This was a big week for the emerging resilient packet ring (RPR) technology, a new protocol that will allow metropolitan area service providers to create high-speed, survivable ring networks designed for Internet protocol (IP) and other packet data.

Why should you care? It means the equipment vendors are getting serious about providing standards for packet-based data services that also deliver the fault tolerance of older ring technologies such as Sonet.

The Institute of Electrical and Electronics Engineers Inc. (IEEE) Resilient Packet Ring (RPR) working group 802.17 hosted its first official meeting on Tuesday and Wednesday in California. And a group of vendors -- including Cisco Systems Inc. (Nasdaq: CSCO), Dynarc, Lantern Communications, Luminous Networks Inc., and Nortel Networks Corp. (NYSE/Toronto: NT) -- announced on Monday the formation of the Resilient Packet Ring Alliance to support the standardization and market adoption of RPR (see Resilient Packet Ring Alliance Formed).

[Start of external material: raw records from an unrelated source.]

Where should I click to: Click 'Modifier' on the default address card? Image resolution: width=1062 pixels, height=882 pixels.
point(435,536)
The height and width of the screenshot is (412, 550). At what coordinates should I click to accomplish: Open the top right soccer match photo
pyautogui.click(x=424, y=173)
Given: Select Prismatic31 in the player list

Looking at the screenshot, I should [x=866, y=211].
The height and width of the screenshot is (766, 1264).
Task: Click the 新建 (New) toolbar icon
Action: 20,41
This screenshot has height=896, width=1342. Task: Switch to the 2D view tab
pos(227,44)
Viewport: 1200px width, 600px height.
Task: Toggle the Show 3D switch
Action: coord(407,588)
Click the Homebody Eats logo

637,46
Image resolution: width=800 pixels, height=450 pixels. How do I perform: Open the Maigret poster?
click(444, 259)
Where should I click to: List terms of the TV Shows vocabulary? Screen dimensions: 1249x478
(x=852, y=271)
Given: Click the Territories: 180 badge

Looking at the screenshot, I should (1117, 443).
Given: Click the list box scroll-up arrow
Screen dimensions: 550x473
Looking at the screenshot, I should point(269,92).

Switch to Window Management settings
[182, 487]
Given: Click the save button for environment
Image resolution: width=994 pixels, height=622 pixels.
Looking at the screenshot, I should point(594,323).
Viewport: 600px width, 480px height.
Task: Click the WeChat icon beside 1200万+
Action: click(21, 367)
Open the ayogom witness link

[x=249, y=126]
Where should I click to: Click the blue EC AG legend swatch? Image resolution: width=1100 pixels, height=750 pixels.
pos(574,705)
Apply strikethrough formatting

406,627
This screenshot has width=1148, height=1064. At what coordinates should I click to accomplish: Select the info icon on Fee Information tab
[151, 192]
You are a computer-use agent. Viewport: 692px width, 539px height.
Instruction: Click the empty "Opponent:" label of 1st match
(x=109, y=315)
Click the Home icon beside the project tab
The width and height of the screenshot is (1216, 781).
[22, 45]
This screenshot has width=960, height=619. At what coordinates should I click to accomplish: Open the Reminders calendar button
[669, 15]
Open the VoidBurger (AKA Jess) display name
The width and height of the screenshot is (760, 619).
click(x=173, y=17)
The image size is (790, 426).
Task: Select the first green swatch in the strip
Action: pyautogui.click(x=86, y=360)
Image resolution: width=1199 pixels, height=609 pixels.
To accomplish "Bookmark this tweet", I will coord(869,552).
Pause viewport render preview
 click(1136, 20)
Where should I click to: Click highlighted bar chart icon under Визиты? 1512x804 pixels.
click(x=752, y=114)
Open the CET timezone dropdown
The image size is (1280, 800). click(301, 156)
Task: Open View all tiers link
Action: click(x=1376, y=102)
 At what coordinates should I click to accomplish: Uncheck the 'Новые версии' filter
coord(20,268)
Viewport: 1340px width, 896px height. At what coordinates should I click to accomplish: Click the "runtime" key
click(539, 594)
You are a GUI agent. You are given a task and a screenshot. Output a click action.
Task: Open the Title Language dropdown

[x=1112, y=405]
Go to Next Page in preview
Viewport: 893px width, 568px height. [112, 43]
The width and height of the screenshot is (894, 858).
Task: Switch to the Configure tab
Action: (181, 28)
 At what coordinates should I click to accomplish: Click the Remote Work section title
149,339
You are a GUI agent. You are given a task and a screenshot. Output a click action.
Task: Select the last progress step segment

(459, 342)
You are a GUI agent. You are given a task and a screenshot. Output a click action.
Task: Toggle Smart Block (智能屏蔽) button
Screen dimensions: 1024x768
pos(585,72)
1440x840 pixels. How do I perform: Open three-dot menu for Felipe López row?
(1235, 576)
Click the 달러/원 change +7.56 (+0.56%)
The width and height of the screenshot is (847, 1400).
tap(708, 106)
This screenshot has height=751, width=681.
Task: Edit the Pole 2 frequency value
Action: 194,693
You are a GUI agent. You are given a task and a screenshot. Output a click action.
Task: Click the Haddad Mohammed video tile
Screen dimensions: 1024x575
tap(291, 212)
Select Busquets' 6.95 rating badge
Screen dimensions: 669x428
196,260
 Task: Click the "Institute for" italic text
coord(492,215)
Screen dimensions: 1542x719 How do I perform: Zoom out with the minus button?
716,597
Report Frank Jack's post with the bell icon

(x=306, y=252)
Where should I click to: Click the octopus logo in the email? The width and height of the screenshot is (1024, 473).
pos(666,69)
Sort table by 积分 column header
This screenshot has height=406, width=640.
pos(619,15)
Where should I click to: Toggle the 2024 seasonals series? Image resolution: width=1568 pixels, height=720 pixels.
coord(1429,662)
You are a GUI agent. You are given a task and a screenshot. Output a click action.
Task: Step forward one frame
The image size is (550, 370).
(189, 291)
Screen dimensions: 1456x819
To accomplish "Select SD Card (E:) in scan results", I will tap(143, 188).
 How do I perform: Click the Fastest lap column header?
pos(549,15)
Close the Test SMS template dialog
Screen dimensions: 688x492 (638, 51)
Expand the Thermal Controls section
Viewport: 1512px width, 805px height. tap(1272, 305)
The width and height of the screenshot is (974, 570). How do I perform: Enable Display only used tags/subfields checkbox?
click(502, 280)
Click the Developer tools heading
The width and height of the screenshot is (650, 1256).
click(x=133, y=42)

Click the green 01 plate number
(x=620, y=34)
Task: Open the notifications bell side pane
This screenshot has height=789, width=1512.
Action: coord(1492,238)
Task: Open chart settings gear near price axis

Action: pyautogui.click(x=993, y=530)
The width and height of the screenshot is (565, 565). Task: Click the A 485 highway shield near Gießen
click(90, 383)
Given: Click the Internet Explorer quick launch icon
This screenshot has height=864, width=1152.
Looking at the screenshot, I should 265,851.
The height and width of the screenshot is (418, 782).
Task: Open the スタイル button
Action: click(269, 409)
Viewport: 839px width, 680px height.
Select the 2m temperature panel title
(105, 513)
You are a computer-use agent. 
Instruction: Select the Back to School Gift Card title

In a nutshell, resilient packet ring technology provides Ethernet and other packetized transport the same kind of protection and resiliency found in Sonet rings. Ethernet is a point-to-point technology. This means that when the network is set up in a ring, as nearly 80 percent of metro networks are, traffic moves in only one direction. When an Ethernet connection is interrupted, packets must time out before they are retransmitted -- a process that can take seconds.

But Sonet is different. Traffic can move around the ring in both directions, which means connections can be restored much faster if there is an interruption. Why not stick with Sonet? Because it’s not optimized for data and is more expensive than Ethernet.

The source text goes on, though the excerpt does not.